Dataset entries:
■ ■ ■ ■ ■
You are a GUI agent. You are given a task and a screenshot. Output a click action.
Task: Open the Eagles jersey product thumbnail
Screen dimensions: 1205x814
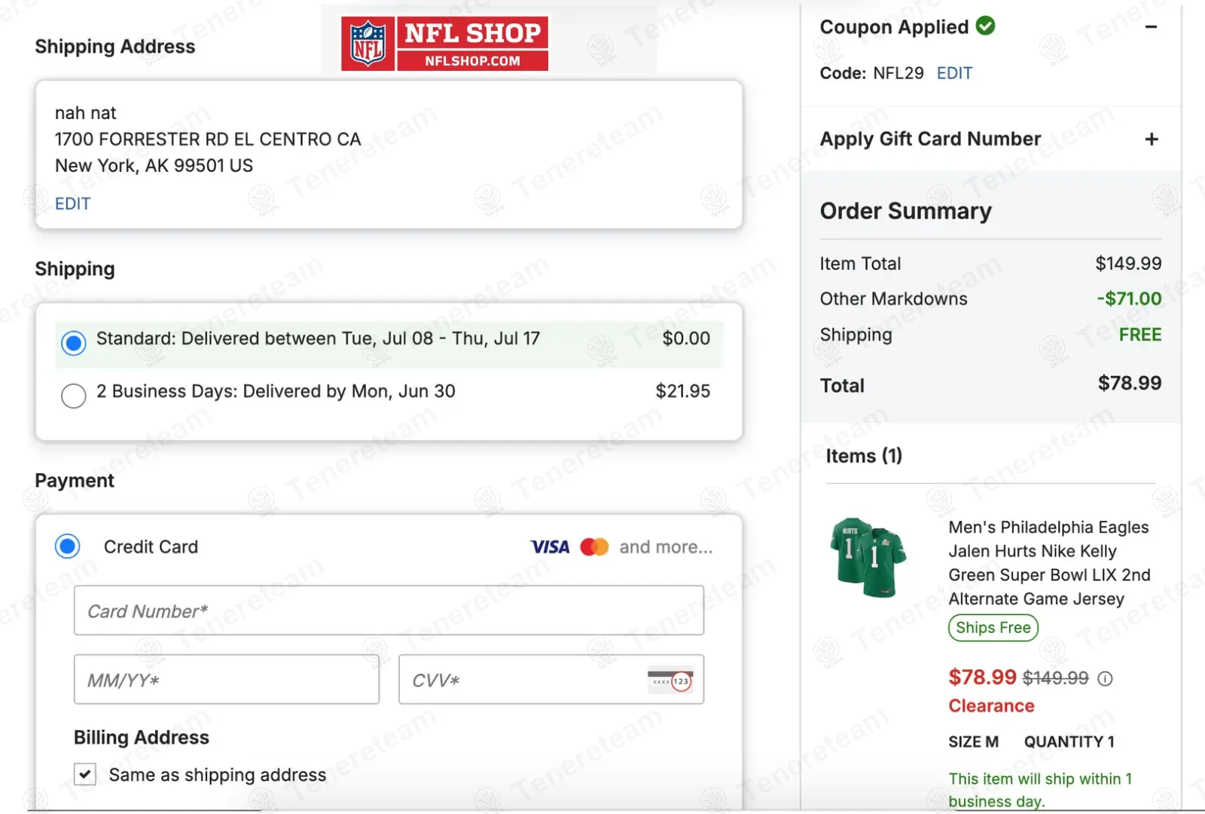pos(868,558)
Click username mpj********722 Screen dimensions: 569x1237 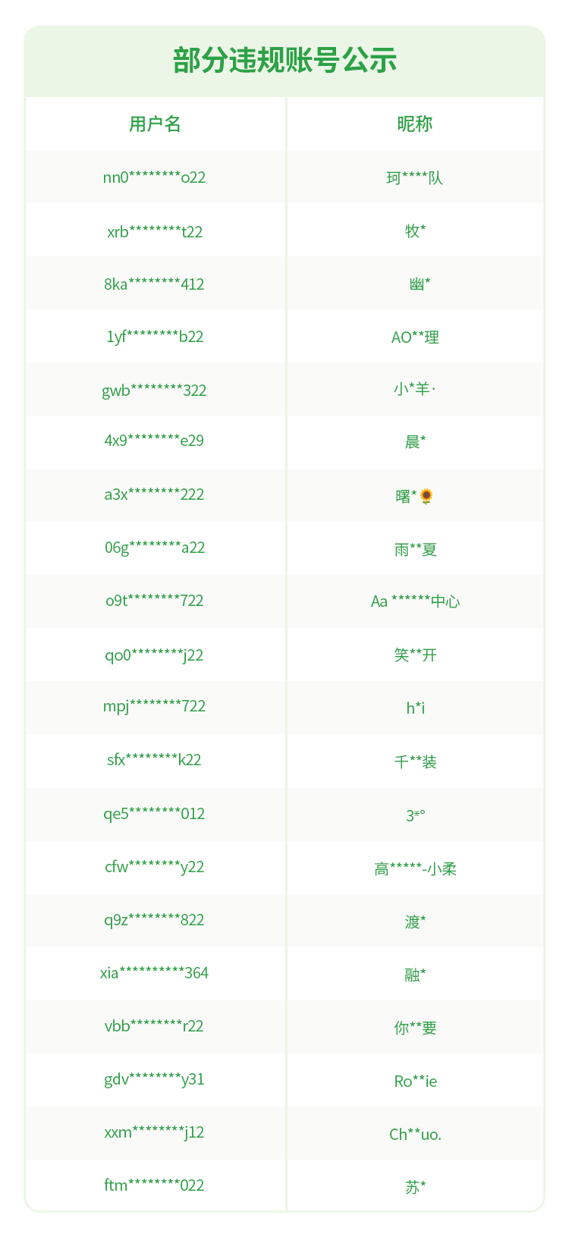(155, 706)
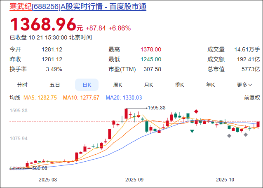This screenshot has width=263, height=188.
Task: Click the right gray diamond marker
Action: [x=246, y=135]
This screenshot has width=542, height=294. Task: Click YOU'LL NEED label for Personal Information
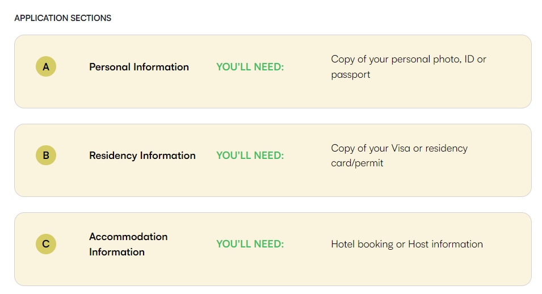250,67
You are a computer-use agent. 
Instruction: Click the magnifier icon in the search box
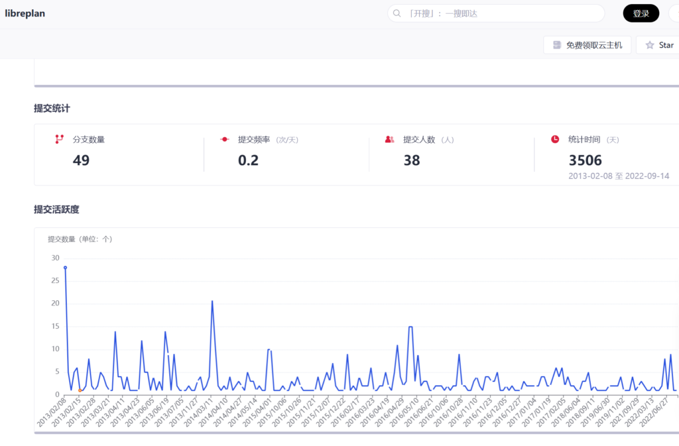click(x=397, y=13)
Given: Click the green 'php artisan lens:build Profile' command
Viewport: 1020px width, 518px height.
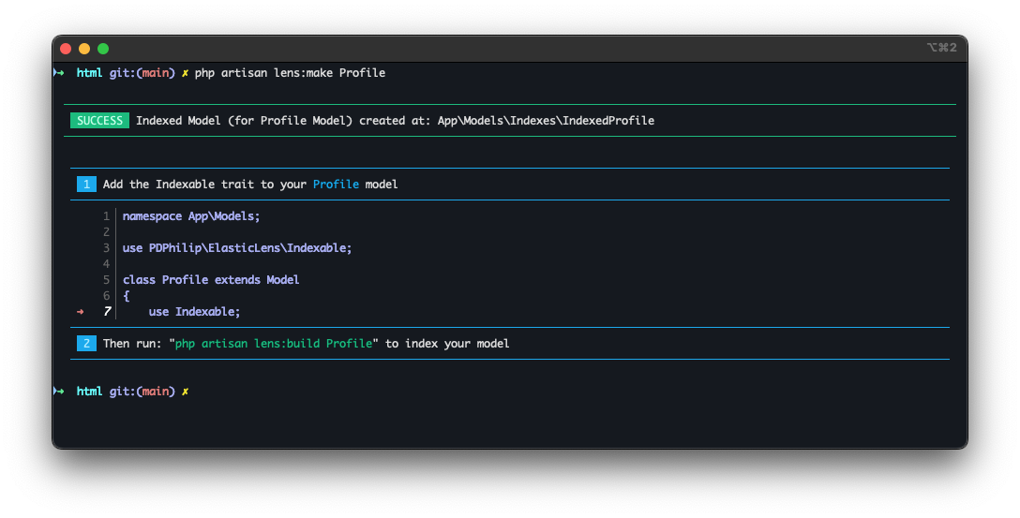Looking at the screenshot, I should click(274, 344).
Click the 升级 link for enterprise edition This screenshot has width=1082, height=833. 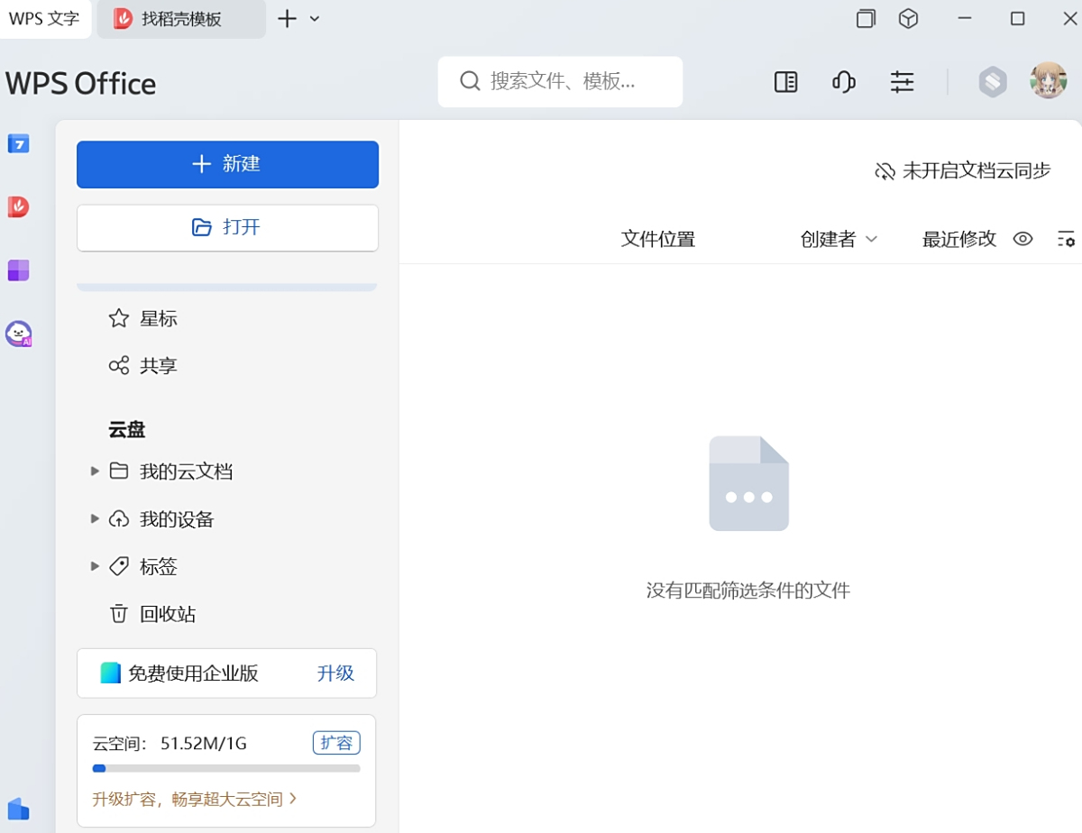click(x=335, y=673)
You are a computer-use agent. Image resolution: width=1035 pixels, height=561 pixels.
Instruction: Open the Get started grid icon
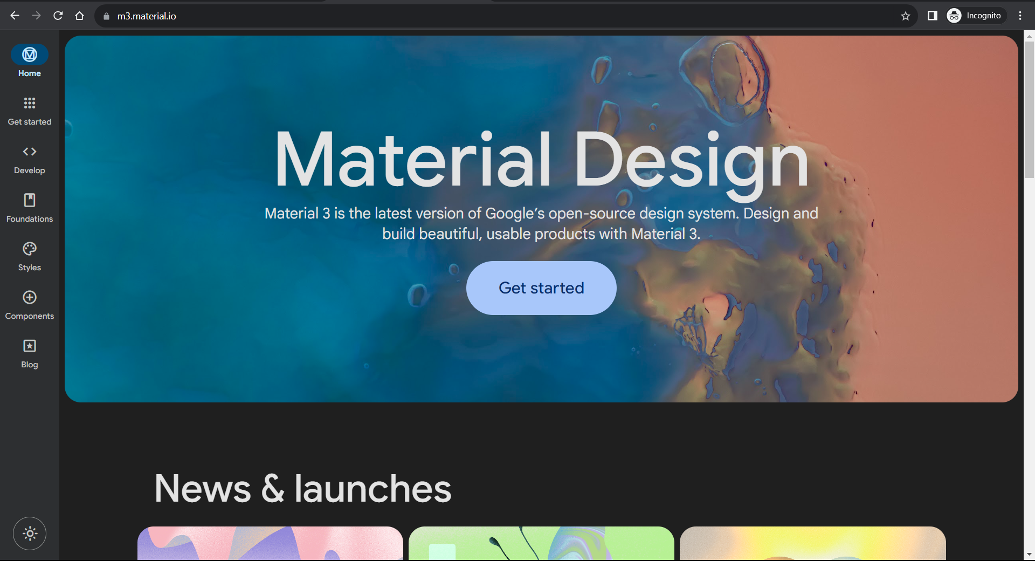30,103
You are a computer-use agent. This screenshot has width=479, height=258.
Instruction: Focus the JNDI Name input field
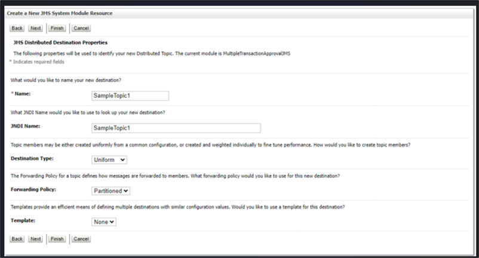[176, 128]
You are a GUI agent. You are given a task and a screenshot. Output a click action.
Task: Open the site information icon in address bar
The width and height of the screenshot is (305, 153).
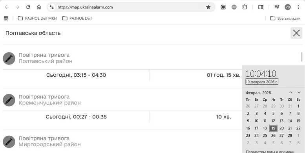[x=51, y=7]
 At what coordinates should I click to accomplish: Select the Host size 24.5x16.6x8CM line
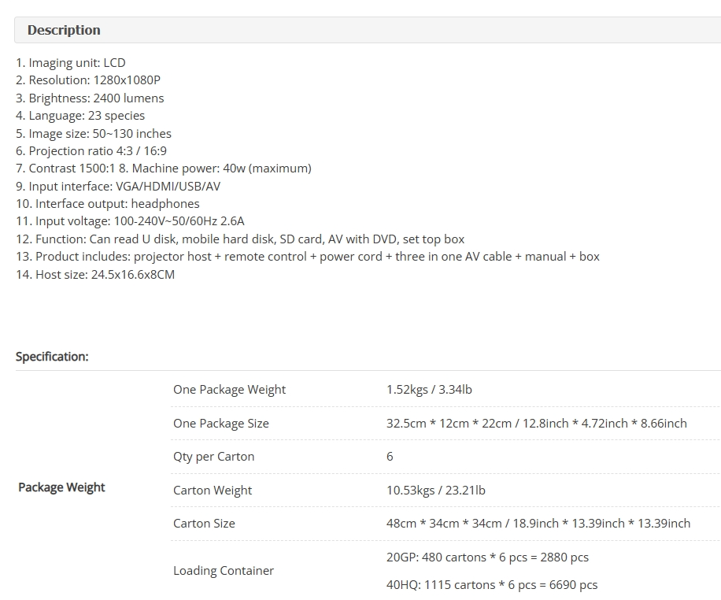(95, 275)
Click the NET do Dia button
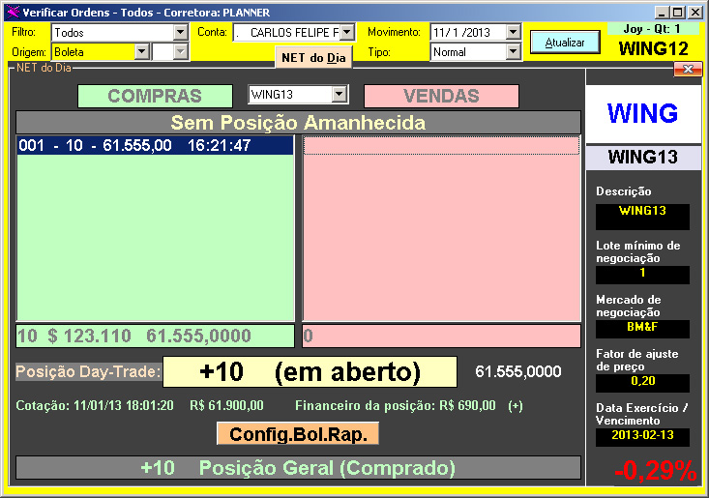The image size is (709, 498). point(313,57)
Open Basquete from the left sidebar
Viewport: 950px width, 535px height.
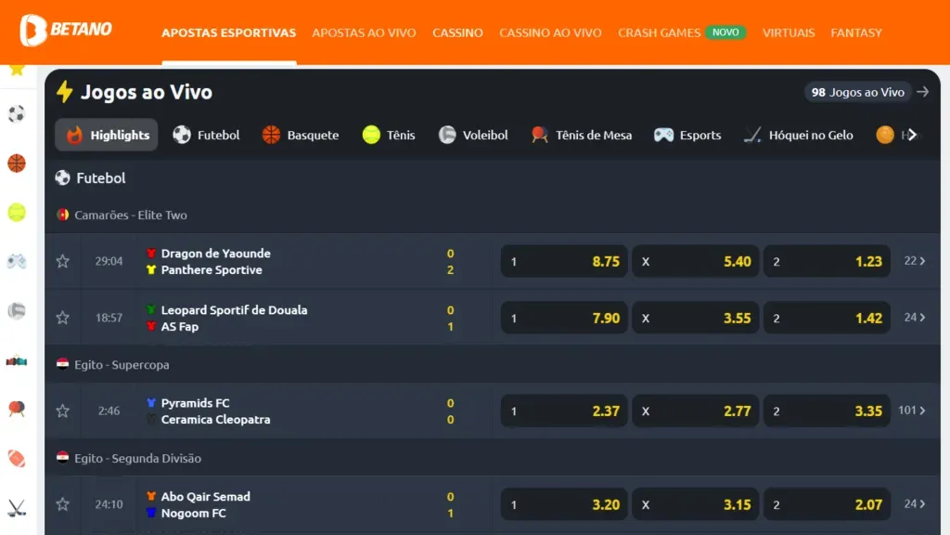point(15,163)
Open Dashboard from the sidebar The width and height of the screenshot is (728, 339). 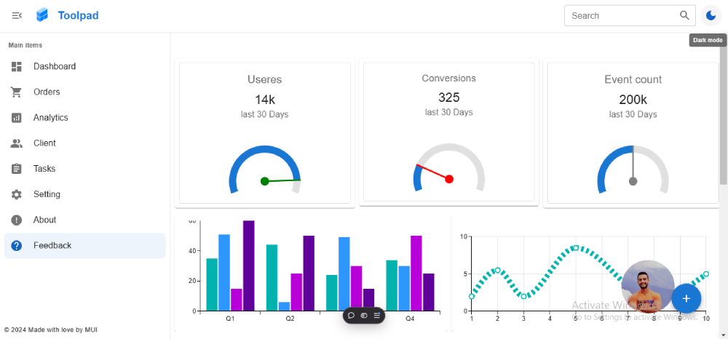(85, 66)
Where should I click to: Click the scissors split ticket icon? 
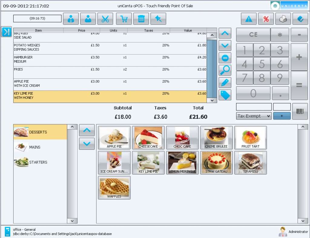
■ ■ ■ ■ ■
About this task: An exact copy is needed of the stretch above that opens with the line containing "This screenshot has width=542, height=294." and closes with the line containing "Given: Click the"; the pictures are not part of it.

Reply:
This screenshot has width=542, height=294. Task: Click YOU'LL NEED label for Personal Information
250,67
You are a computer-use agent. 
Instruction: Click the magnifier icon in the search box
click(x=397, y=13)
Given: Click the green 'php artisan lens:build Profile' command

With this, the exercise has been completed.